Very blurry, which makes sense, since this image is basically every image of that number pasted on top of each other.

So now we need to think about how we are gonna determine the distance between any image and our “ideal” images. Lets start with 2 simple measures:

Mean Absolute Difference (L1 norm) (image - mean3).abs().mean()
Root Mean Squared Error (L2 norm) ((image - mean3)**2).mean().sqrt()

The difference between the two is that because of the squaring bigger mistakes are penalized more than smaller mistakes. Ok, so how good is our baseline model? Recall that to know is as a human, we need to define a metric. And to calculate this metric using a validation set, NOT data the model has already seen. Let’s skip the creation of a validation set, just know it contains 2000+ images of 3’s and 7’s.

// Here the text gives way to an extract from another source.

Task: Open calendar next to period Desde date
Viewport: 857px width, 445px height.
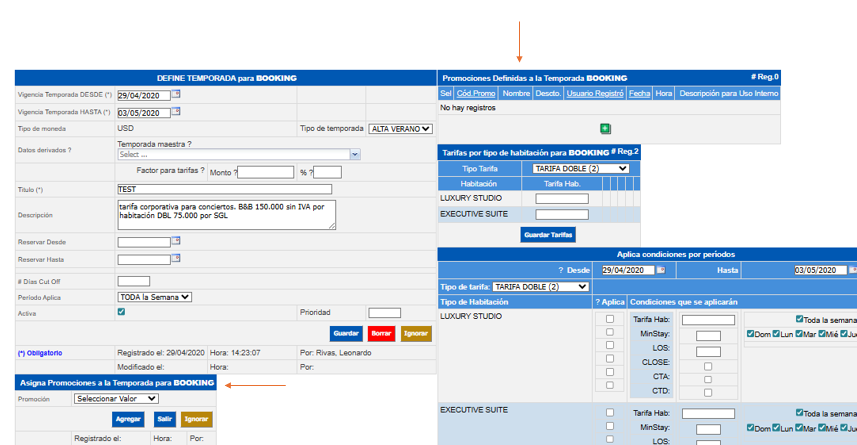Action: click(660, 270)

Lets take the MAE and build it into a function that can operate on lists of tensors:

def mnist_distance(a, b):
    return (a - b).abs().mean(-1, -2)

So a couple of questions. Firstly, how is this able to calculate the distance for each entry in the 2000+ list of validation images? Do we have to write a loop? Nope. This uses what Pytorch calls Broadcasting. Whenever a simple mathematical operation is done on 2 (or more) tensors pytorch automatically expands the smaller tensor to be the same size as the bigger one. And when both tensors are the same size, it just performs the given operation on each element. So [1000, 28, 28] - [28, 28]) returns a [1000, 28, 28] tensor containing the differences for each pixel in each image. It then calls abs() on each individual pixel result, giving us 1000 matrices of 28x28 absolute values.

Alright, so far so good. But why do we have (-1, -2) inside the call to mean? The (-1, -2) represents a range of axes. In Python, -1 refers to the last element, and -2 refers to the second-to-last element. So in this case this tells Pytorch we want to average over the last two axes of the tensor (i.e. the horizontal and vertical dimensions of the image). This results in our final output tensor of the mnist_distance function to be [1000], a single value per image that represents the average intensity of all the pixels in that image.

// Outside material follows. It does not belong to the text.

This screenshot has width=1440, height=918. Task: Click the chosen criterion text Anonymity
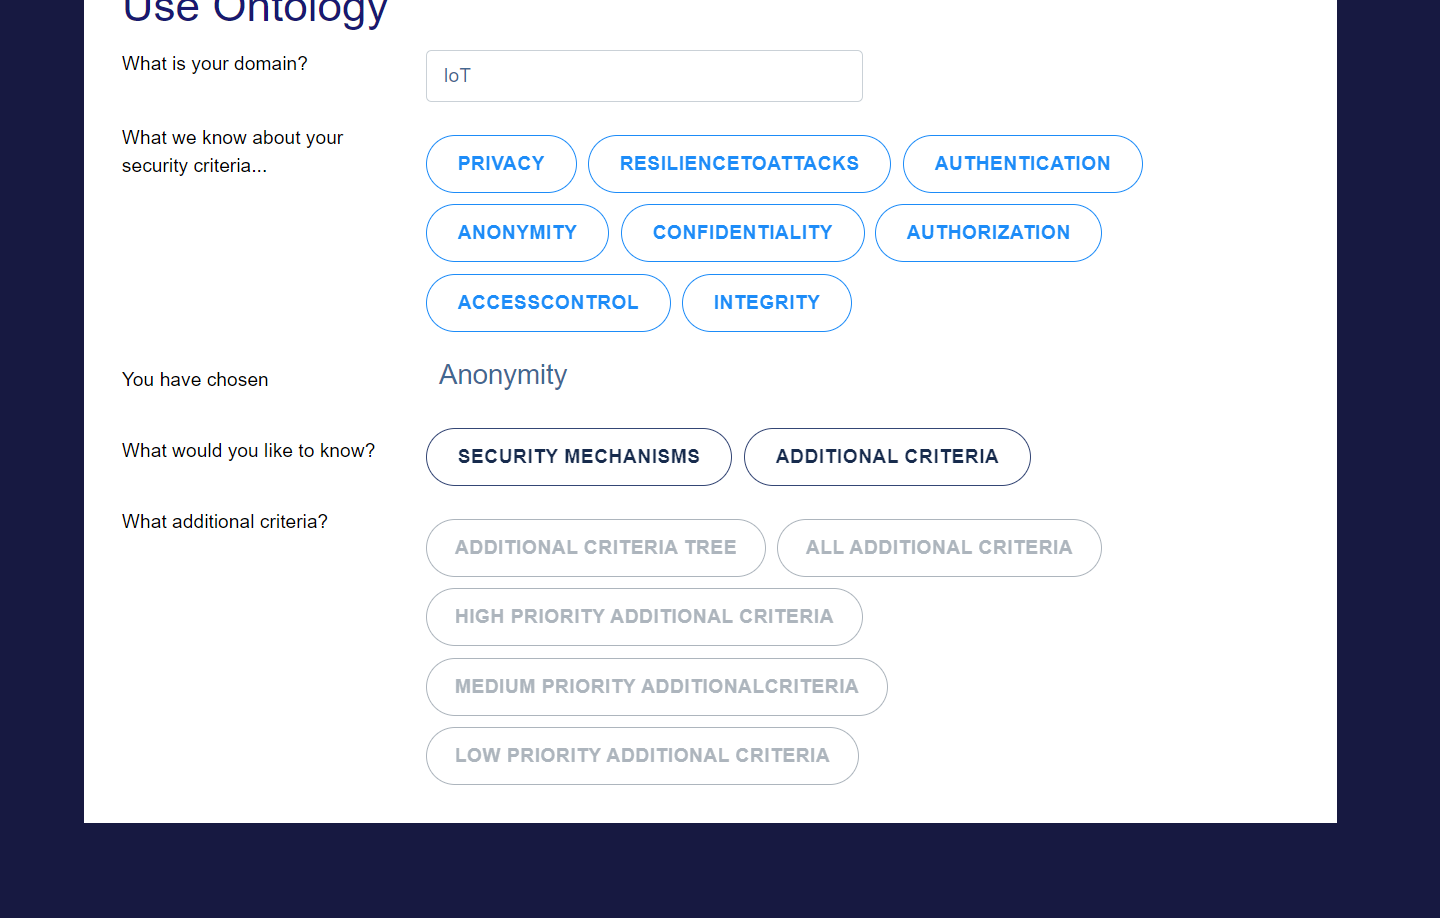tap(502, 375)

Having this we can define a function that tells us if a given image is a 3 or not: def is_3(x): return mnist_distance(x, mean3) < mnist_distance(x, mean7) Thanks to the previous mentioned broadcasting, we can stuff our entire [1000, 28, 28] validation images tensor in it to recieve a [True, True, False, ...] tensor of 1000 elements. These Booleans can be cast to a float (True being a 1, False being a 0) and we can calculate the average accuracy): acc = is_3(validation).float().mean()

On the validation set accompanying this chapter we already get an accuracy of 95.11 %. But, there is no way to improve this system, and it only differentiates between 3’s and 7’s. What if we find a whole bunch of images of which we want to know if they contain 8’s? Lets see if we can introduce some traning.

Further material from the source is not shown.